Monday, March 10, 2014
The Affordable Care Act’s health insurance marketplace has been open since Oct. 1, but it’s still unclear how many people have signed up in Maine and other states where the federal government is running the program where individuals can buy subsidized coverage.
This photo provided by HHS shows the main landing web page for HealthCare.gov. The Affordable Care Act’s health insurance marketplace has been open since Oct. 1, but it’s still unclear how many people have signed up in Maine and other states. It does appear interest is high, but website glitches have also plagued the rollout. (AP Photo/HHS)
The federally operated website www.healthcare.gov has been beset with glitches, and consumers are reporting that it takes hours to enroll, if they can do it at all. People have until March 31 to sign up for health insurance in 2014, so advocates of the federal health care law say there’s time to work out technical issues.

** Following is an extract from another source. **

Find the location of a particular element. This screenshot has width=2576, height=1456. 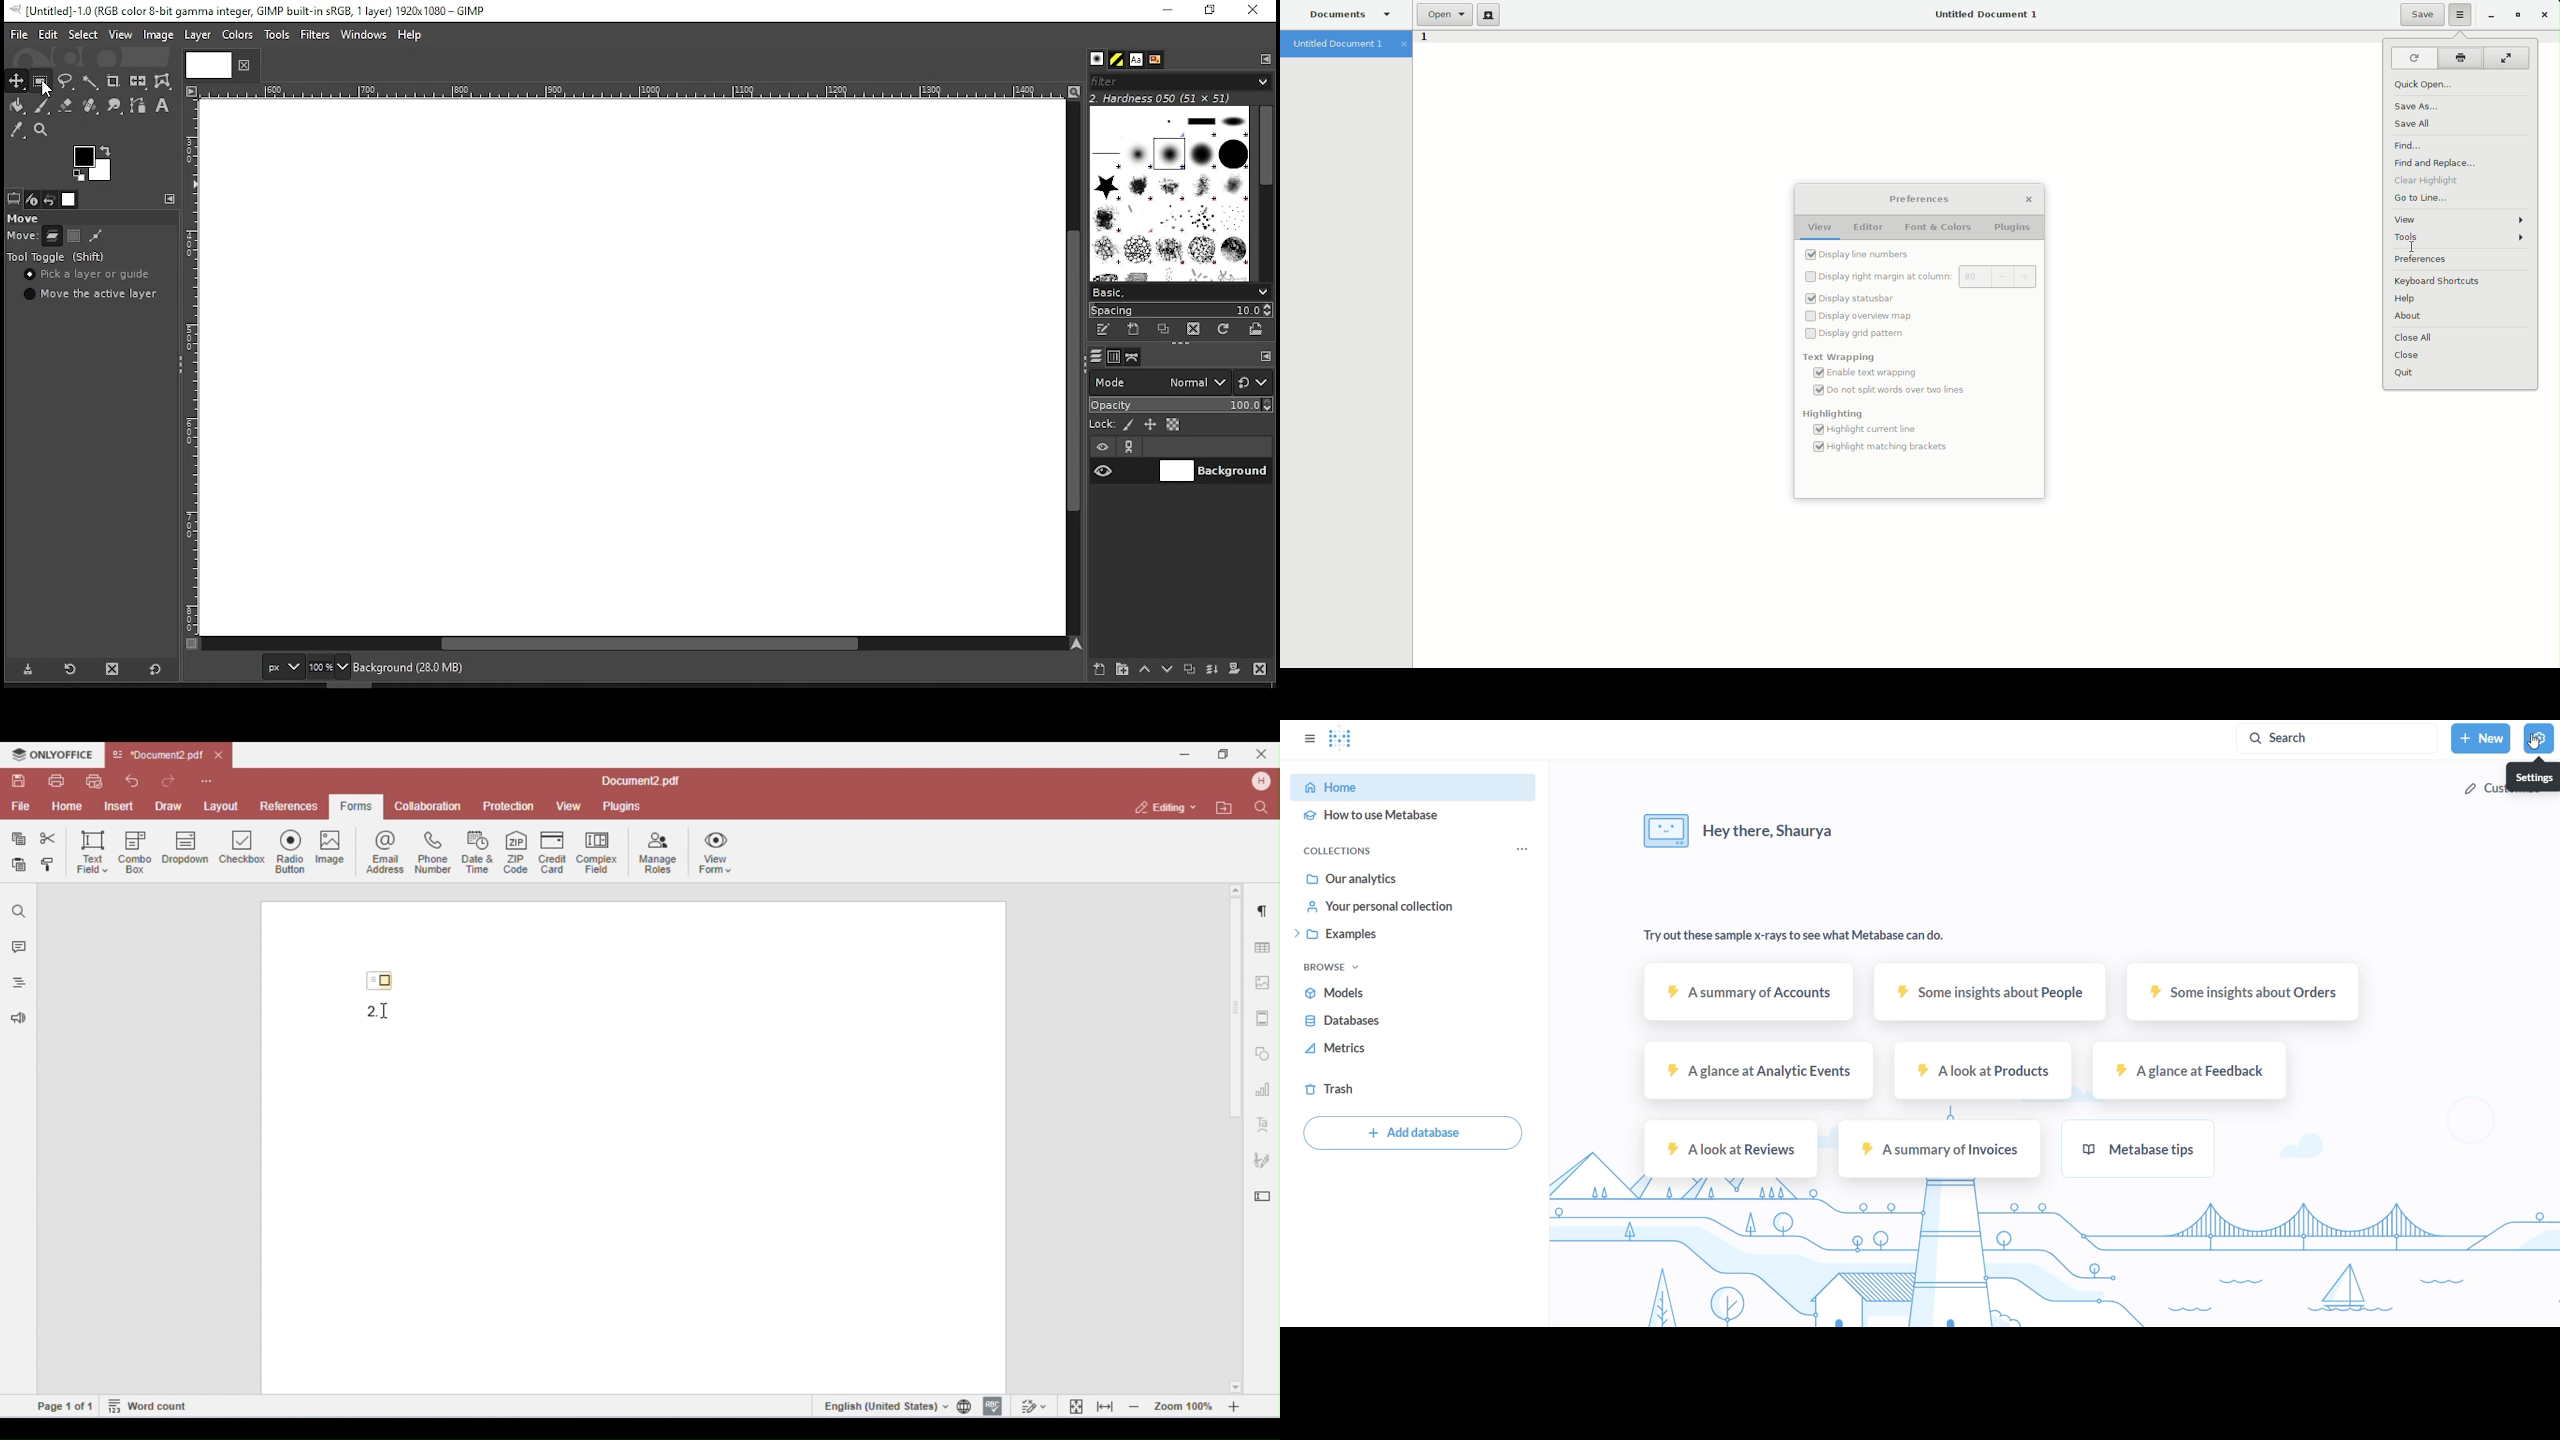

@ Models is located at coordinates (1335, 992).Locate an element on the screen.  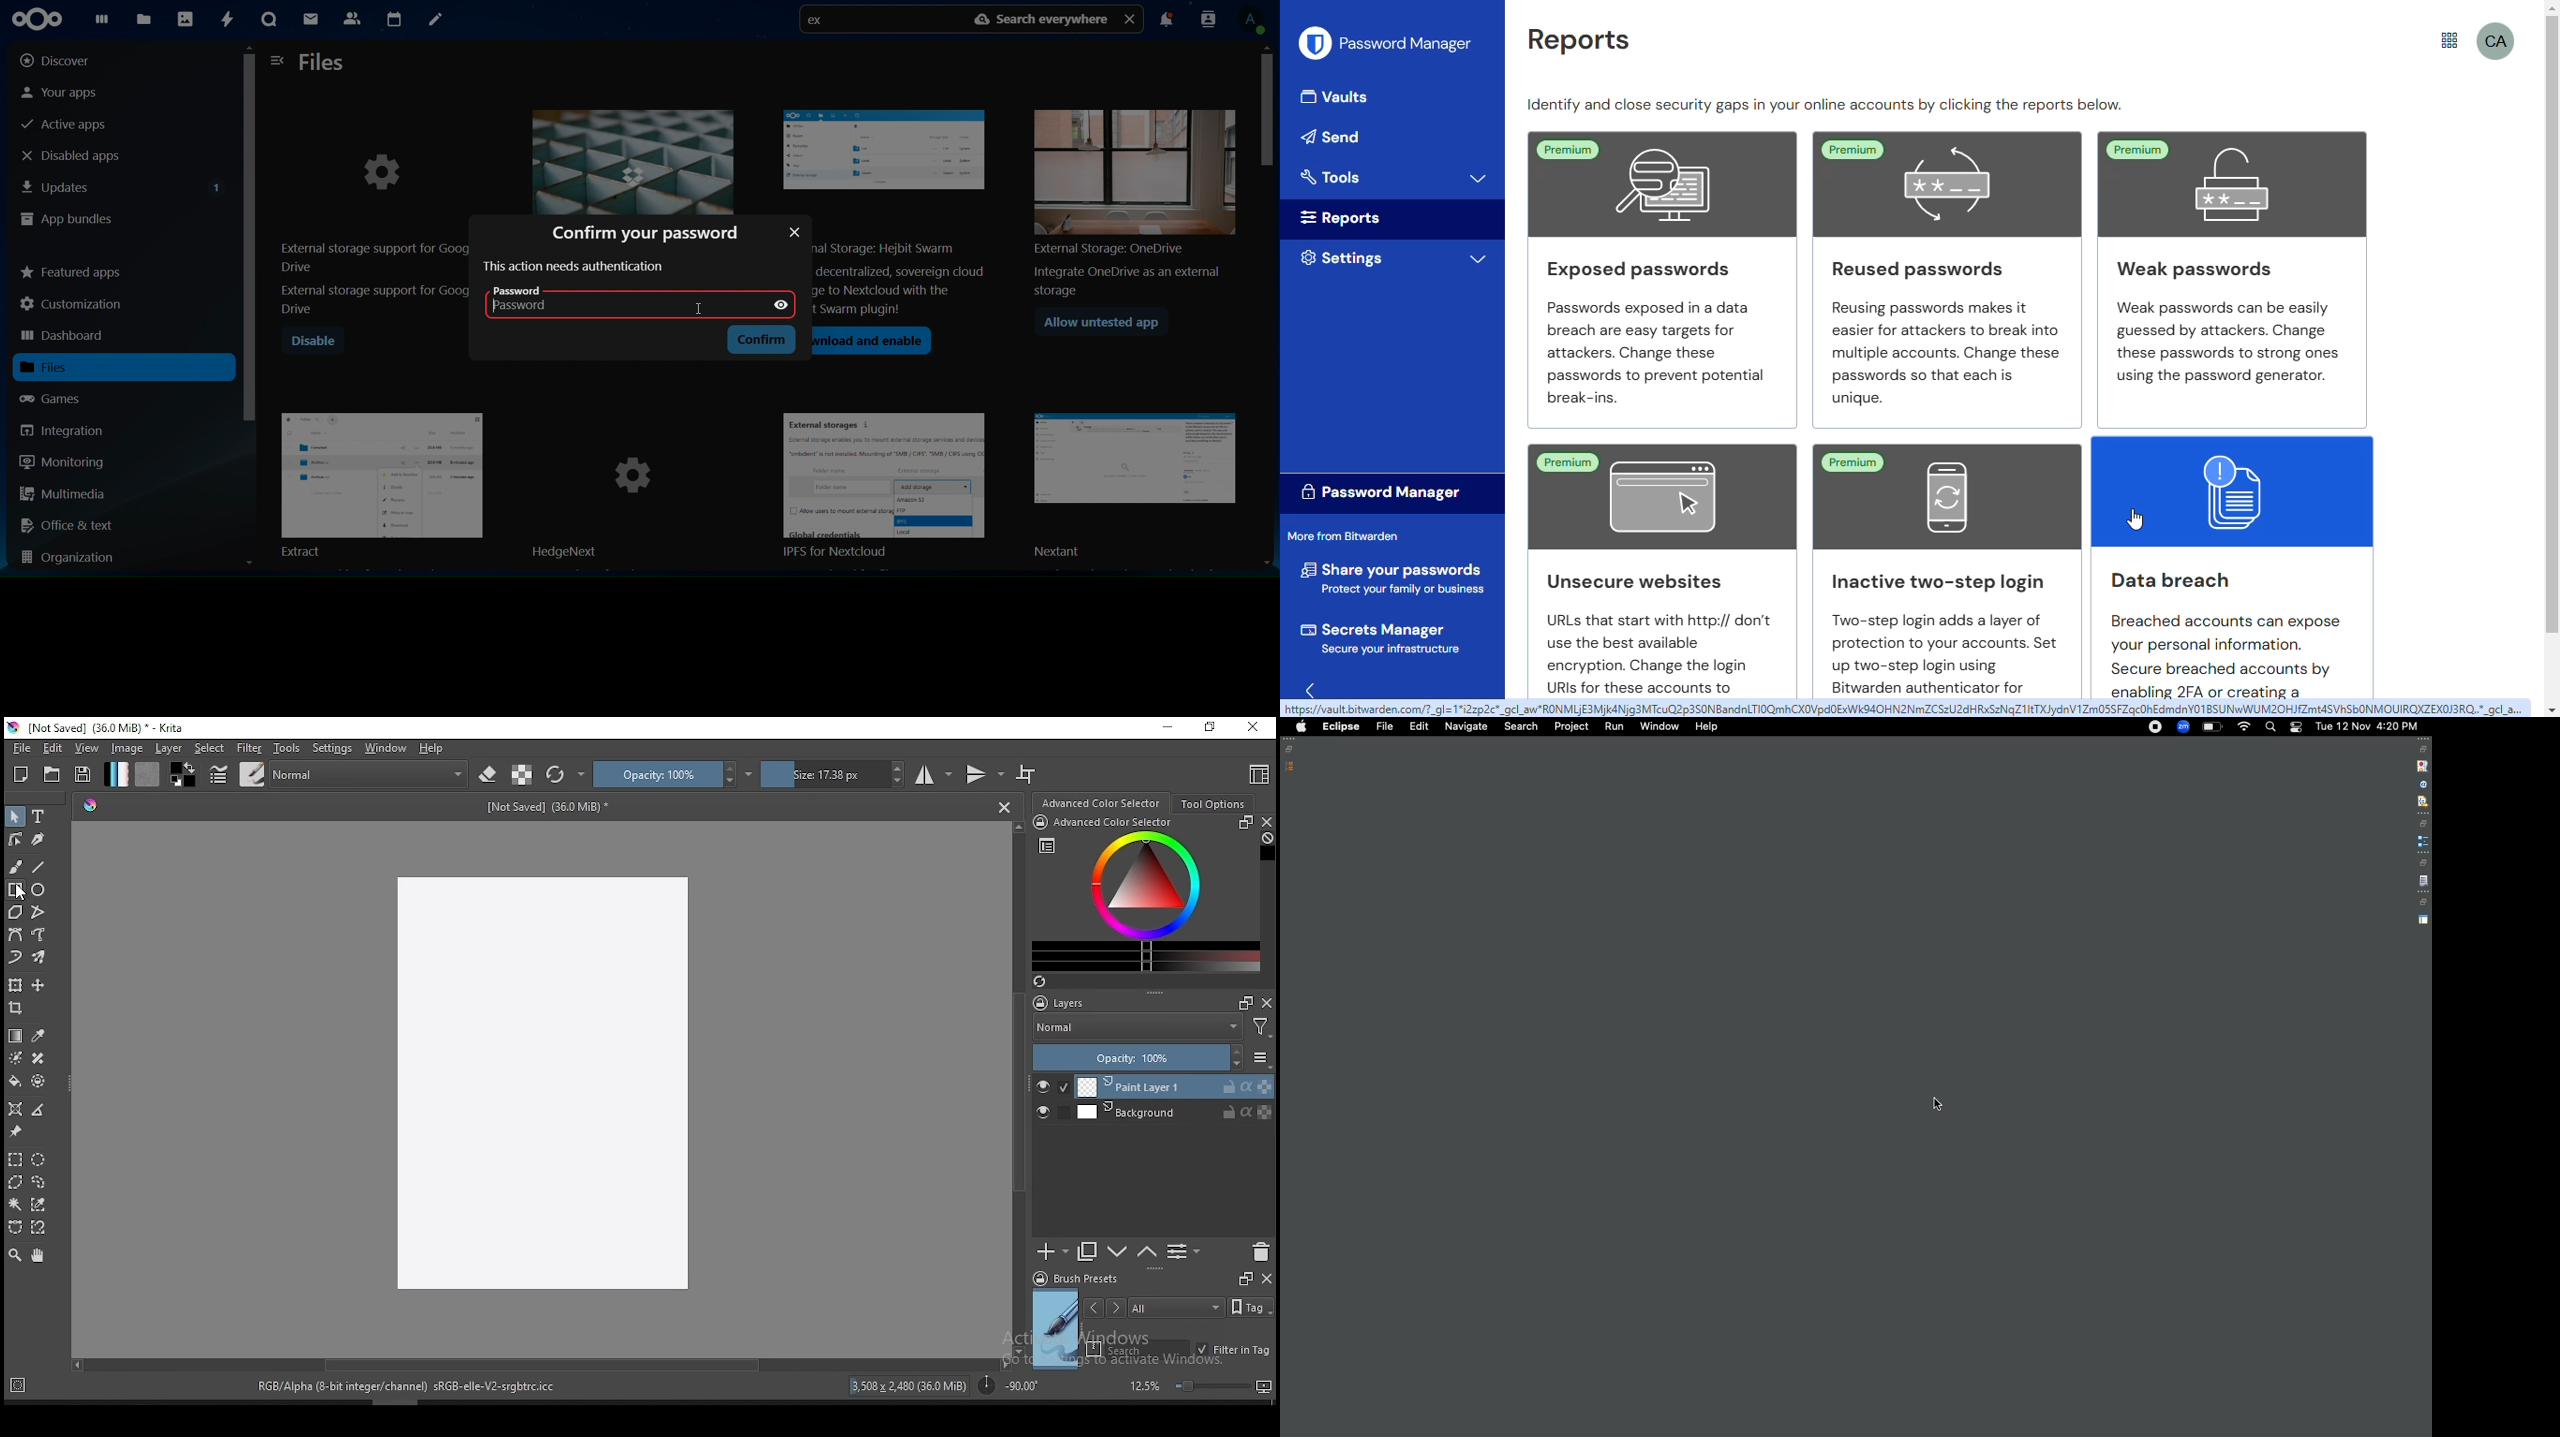
organization is located at coordinates (73, 559).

The number of enrollments through the federal website has not yet been reported, but website crashes from overuse indicate strong interest in obtaining health care.
The Maine Bureau of Insurance has estimated that 5 to 8 percent of the state’s residents, many of them self-employed or working part-time and lacking insurance through employers, will go to the marketplace for coverage in 2014.
With the technical problems, people who are helping consumers get health insurance on the marketplace are resorting to using paper applications and mailing forms.
“It’s frustrating. I’m not going to pretend that it’s not,” said Libby Cummings, outreach specialist for the Portland Community Health Center.
But Cummings said the clients are less frustrated than she is, and they’re signing up for benefits they never had.
Cummings said she has signed up about 10 people for benefits with paper applications. To complete the process, they have to wait for the federal government to mail back additional forms.
Thirty-four states have opted for the federal government to run their marketplaces. In the 16 states that are running their own, and have websites and infrastructure to enroll people, numbers are starting to trickle in.
Kentucky, for example, has enrolled more than 8,000 people, according to The New York Times, and other states are starting to report that thousands are creating accounts.
Kevin Lewis, executive director of Maine Community Health Options, one of two insurance providers that are offering plans on Maine’s marketplace, said he doesn’t know yet how many people are signing up for the plans.
He said there has been strong interest but it’s difficult to forecast when the numbers will start coming in.